06 · Best Wellness Add-On (Not Really Tea)

Supplement Pick
Pique Daily Radiance Liposomal Vitamin C

Pique Daily Radiance Liposomal Vitamin C

4.3~$1.50/serving (box)

A liposomal vitamin C plus elderberry packet that's a supplement first and a drink second.

Origin & grade: Liposomal delivery; 1,000 mg vitamin C + 1,900 mg elderberry per packet; no added sugar

Daily Radiance is a liposomal vitamin C packet with elderberry, marketed for immune support and skin radiance. It dissolves into water like the teas, but make no mistake: this is a supplement, not tea, and you should evaluate it that way.

At 1,000 mg of vitamin C plus 1,900 mg of elderberry per packet in a liposomal (better-absorbed) form, it's a legitimate product — but it competes with cheap vitamin C, not with tea.

The immune and skin language is the soft, marketed-for wellness kind — not a treatment claim, and you shouldn't read it as one. If you already take vitamin C and like the convenience of a tasty single-serve packet, it's pleasant. But if you came to Pique for tea, this isn't the product to start with, and the per-serving price is steep next to a standard vitamin C supplement.

Format
Single-serve drink packets
Caffeine
Caffeine-free
Actives
1,000 mg vitamin C + 1,900 mg elderberry
Delivery
Liposomal
Certifications
No added sugar

What we like

  • High-dose, well-absorbed liposomal vitamin C
  • Includes elderberry
  • Tasty, convenient single-serve format
  • No added sugar

Worth noting

  • Not actually tea
  • Expensive vs. standard vitamin C supplements
  • Soft wellness claims

Who should buy it: People who already want a daily vitamin C / elderberry supplement and prefer a drinkable, tasty single-serve format.

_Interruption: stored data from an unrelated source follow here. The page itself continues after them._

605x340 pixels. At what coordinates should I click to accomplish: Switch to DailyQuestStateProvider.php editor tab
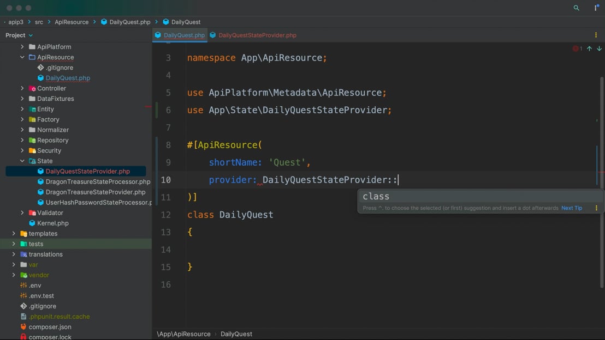pos(257,35)
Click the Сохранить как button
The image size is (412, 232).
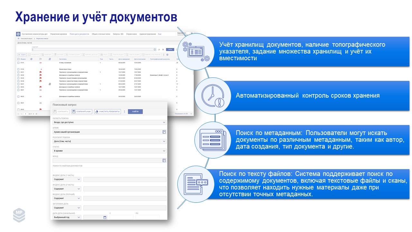click(82, 111)
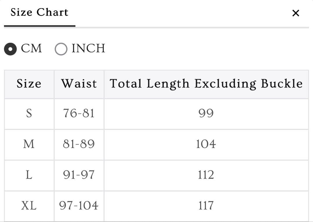Image resolution: width=313 pixels, height=222 pixels.
Task: Click Total Length Excluding Buckle header
Action: tap(206, 84)
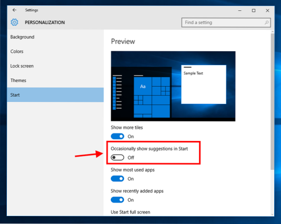This screenshot has width=281, height=224.
Task: Disable Show most used apps
Action: 118,178
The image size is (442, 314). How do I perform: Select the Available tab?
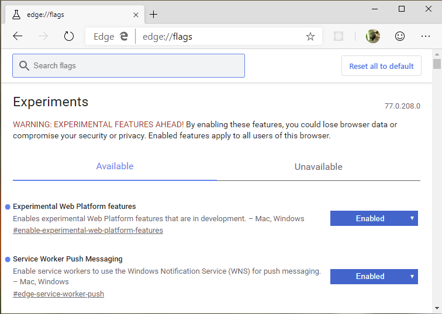115,166
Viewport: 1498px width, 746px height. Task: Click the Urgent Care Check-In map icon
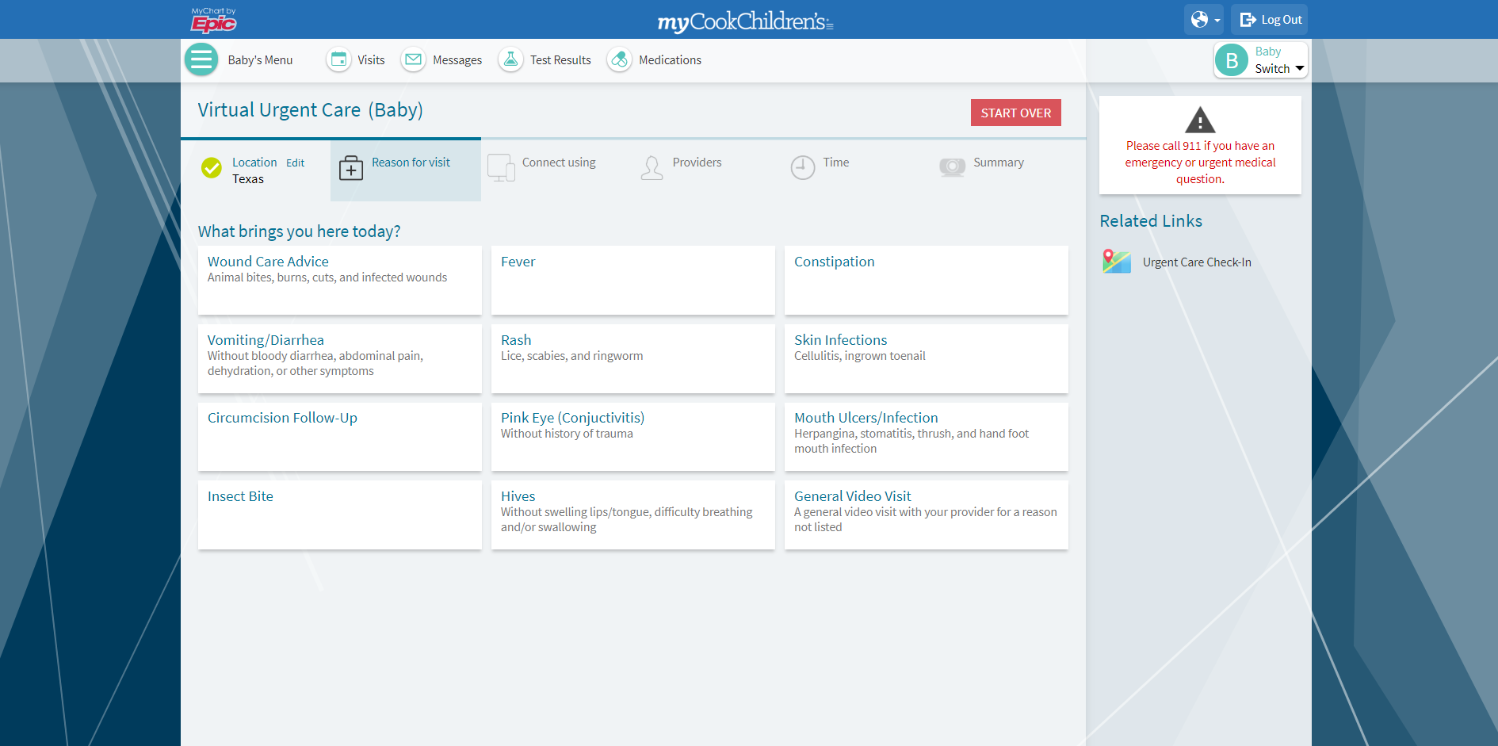tap(1117, 262)
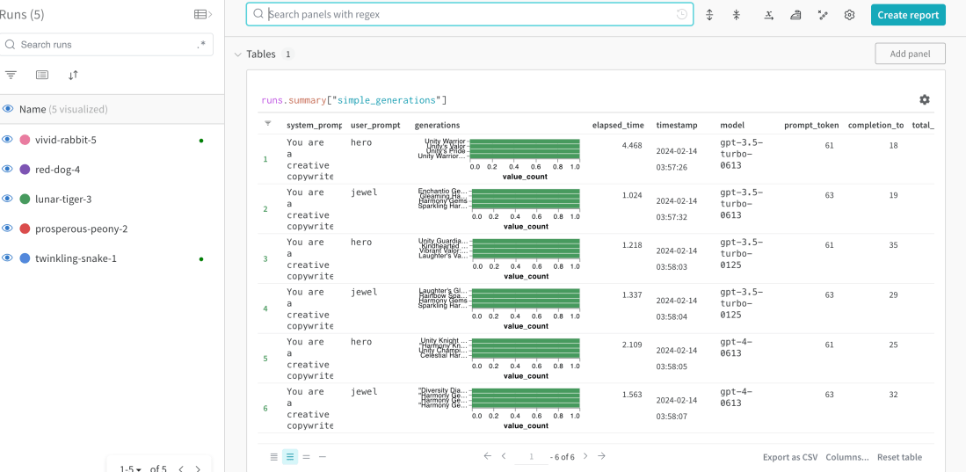Open the smoothing iron icon
The height and width of the screenshot is (472, 966).
(x=795, y=15)
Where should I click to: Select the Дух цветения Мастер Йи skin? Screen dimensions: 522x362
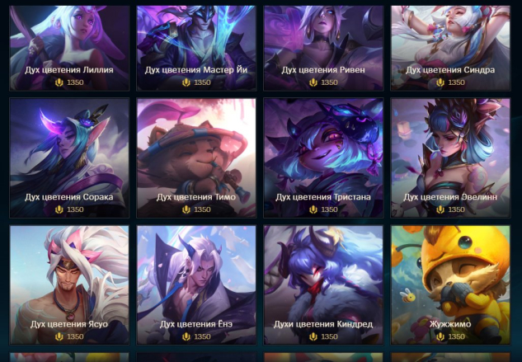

What we don't like: It's a supplement, not tea; expensive versus standard vitamin C; wellness claims are soft.

Bottom line: Fine as a daily vitamin C, but this is where Pique stops being a tea brand. Judge it as a supplement — and on that basis it's pricey for what it is.

Questions, answered

Is Pique tea good quality?

Yes. Every Pique product is USDA Organic and sugar-free, and the teas are tested for contaminants — the matcha is quadruple toxin-screened for heavy metals, pesticides, mold, and radioactive isotopes. The quality is genuinely high; the trade-off is a premium price and a lighter body than freshly steeped tea.

Is Pique tea worth the money?

It's worth it if you value convenience and purity over cost. At roughly $1.00–$1.40 per serving, Pique costs 3–5x more than comparable bagged or loose tea. If you want organic, contaminant-screened tea you can make in seconds anywhere, it's worth it. If price is your priority, loose-leaf or quality teabags give you more tea for less.

Is Pique tea organic?

Yes — Pique's teas are USDA Organic certified, sourced from organic farms, and free of added sugar, preservatives, and artificial sweeteners. The matcha and green teas are also screened for toxins including heavy metals and pesticides.

What is the best Pique tea?

Our top pick is Sun Goddess Matcha — a true ceremonial-grade matcha that's quadruple toxin-screened, with smooth umami flavor and calm energy. For an affordable everyday option, the Sencha Green Tea Crystals are the best value, and the Mint Green Tea Crystals are the best over ice.

Where can you buy Pique tea?

Pique is available direct at piquelife.com (best for subscriptions, tins, and bundles at the lowest per-serving price) and on Amazon (best for buying single boxes, the variety sampler, and Prime shipping). We recommend starting with the Amazon sampler, then subscribing to your favorites.

Does Pique tea actually help with fasting or digestion?

Pique's Matcha Fasting Tea is sugar-free and zero-calorie, so it won't break a fast, and it's traditionally used to support appetite control during a fasting window. The Ginger Digestion Elixir is traditionally used to support digestion. These are wellness products, not medical treatments — treat the benefits as marketed-for, not clinically proven, and consult a doctor for any health condition.

How much caffeine is in Pique tea?

It varies by blend: Sun Goddess Matcha has roughly 50–70 mg per serving, the green tea crystals have about 25–35 mg, and the herbal elixirs (like Ginger Digestion) are caffeine-free. Pique labels caffeine levels by product so you can match a blend to your needs.